I have a suggestion that is bound to take the monotony out of grocery shopping and put more nutrition into family meals. We know that eating the right amounts of vitamins and minerals is vital to the growth of children and maintaining the health of adults. We also know that foods are not equal in terms of nutrient content. There is a lot more calcium in an ounce of whole milk than there is in an ounce of spring water. Peanut butter contains about 22 times more magnesium than does the same amount of beer. And beef chuck roast contains 22 times more zinc per ounce than does whole milk.

Shoppers would be wise to pay more attention to the total nutrient content of their diet. Very seldom, does a fellow shopper stop their cart, gaze into the distance, and whisper "Gee, my toddler gets more of her daily zinc from foods like whole milk than from foods like roast beef." Or, "Beer is the second major source of magnesium for my 30 year-old son-in-law? Or, "Foods like milk chocolate candy are the third highest source of copper for my teenage girl!"

Such nutritionally-transfixed shoppers have already logged onto the website published by USDA’s Nutrient Data Laboratory that lists the nutrient content of hundreds of foods (http://www.nal.usda.gov/fnic/cgi-bin/nut_search.pl). This is an easy thing to do. Simply type in key words that describe your favorite food (for example, "chocolate") and hit "return." The search engine will scan the nutrient database and find all foods that have your key words in the title description of the food. Next, click on a food to proceed to selection of measurement units. Click "report," and voila! all available nutritional information about that food will be displayed.

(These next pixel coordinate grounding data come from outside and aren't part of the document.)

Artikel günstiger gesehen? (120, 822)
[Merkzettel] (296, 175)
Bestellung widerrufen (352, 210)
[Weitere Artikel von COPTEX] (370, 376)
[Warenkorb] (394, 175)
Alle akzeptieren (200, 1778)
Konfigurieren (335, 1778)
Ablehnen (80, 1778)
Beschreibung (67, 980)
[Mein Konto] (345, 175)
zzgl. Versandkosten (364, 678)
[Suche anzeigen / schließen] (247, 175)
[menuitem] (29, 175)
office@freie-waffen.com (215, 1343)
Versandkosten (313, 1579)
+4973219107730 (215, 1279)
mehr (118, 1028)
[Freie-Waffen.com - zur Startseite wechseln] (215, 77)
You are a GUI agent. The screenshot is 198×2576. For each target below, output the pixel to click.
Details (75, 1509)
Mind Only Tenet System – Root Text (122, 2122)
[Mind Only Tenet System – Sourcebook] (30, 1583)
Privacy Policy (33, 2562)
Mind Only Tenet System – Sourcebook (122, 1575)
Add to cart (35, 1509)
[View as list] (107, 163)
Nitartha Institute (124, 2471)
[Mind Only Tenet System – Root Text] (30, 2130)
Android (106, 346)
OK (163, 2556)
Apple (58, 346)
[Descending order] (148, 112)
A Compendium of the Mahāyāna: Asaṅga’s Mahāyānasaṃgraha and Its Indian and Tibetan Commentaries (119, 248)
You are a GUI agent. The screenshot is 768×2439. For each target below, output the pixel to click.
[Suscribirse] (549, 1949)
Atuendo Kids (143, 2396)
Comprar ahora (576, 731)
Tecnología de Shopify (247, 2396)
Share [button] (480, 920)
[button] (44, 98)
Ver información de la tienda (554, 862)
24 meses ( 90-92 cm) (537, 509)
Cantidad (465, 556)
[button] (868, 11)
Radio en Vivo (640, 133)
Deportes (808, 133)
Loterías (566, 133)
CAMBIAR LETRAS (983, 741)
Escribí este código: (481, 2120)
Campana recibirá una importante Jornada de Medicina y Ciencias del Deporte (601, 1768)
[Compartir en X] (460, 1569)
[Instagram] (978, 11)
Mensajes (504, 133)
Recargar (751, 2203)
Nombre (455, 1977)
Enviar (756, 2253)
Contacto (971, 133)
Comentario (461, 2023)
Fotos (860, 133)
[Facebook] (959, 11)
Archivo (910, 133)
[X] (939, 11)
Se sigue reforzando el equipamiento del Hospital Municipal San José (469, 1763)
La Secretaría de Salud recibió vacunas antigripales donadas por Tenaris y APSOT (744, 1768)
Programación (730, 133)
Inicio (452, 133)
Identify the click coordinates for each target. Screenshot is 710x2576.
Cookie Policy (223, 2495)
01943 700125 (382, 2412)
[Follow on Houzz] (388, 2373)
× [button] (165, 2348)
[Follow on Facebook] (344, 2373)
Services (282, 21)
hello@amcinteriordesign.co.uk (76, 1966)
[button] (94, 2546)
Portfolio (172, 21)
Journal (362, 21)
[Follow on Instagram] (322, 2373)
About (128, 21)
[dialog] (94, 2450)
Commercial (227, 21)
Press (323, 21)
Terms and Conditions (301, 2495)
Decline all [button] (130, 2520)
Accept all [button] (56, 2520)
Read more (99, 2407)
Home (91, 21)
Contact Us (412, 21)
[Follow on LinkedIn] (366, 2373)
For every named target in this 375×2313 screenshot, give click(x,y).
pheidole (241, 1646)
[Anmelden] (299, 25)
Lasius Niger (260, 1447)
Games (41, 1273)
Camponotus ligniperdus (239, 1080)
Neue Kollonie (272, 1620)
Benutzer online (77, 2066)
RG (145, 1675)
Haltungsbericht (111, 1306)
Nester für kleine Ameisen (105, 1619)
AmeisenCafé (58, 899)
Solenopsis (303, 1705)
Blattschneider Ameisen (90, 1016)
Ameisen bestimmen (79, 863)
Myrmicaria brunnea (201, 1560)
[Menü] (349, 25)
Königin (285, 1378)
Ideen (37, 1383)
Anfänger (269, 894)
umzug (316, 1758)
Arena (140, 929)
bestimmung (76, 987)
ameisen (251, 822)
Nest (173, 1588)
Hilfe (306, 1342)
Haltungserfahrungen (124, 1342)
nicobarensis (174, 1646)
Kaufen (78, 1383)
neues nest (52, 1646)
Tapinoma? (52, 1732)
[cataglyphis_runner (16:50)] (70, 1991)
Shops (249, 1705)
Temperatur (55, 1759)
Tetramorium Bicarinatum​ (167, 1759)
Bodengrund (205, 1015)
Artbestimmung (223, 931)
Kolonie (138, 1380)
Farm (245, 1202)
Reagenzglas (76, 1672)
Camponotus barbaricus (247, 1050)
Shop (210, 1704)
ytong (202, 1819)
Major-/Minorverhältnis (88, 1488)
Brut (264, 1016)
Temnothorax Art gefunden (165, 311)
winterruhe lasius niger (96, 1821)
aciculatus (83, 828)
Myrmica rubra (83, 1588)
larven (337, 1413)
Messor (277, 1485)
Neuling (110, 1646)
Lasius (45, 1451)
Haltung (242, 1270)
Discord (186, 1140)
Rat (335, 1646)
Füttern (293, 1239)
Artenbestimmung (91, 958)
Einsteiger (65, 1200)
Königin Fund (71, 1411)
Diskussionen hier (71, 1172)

These shoppers have also read a 1983 US Food and Drug Administration report (Journal of the American Dietetic Association, volume 82, page 166) that identifies 234 foods that are highly representative of the foods infants, toddlers, teenagers, adults, and seniors eat every day. It also gives the average consumption of each food. Combining the nutrient content of a food with the average consumption of that food provides a good estimate of how much a single food contributes to the total intake of a given nutrient.

Most shoppers do not have the time to figure out how much food they consume so they must remember that foods with high concentrations of a particular nutrient are not necessarily the major source of that nutrient. For example, we analyzed 234 representative foods and found that 11 were the most mineral-rich on the basis that they ranked highest in mineral density for three or more minerals: oat ring cereal, granola with raisins, peanut butter, peanuts, bran cereal with raisins, pecans, liver, biscuits, American cheese, cream substitute, and shredded wheat cereal.

Yet, for teenage girls, none of those mineral-dense foods was the primary source of three or more minerals. Instead, the foods that supplied the most mineral nutrition to this group were represented by whole milk, low fat milk, chocolate low fat milk, ground beef, white bread, dinner rolls, orange juice, french fries, pizza, and chocolate ice cream. Even so, remember that no food is nutritionally "bad" per se. The total quantity consumed of each food is what makes the difference. That is, teenage girls, and the rest of us, must strive to eat well-rounded diets to ensure adequate intakes of minerals and other nutrients and to reduce consumption of "empty" calories.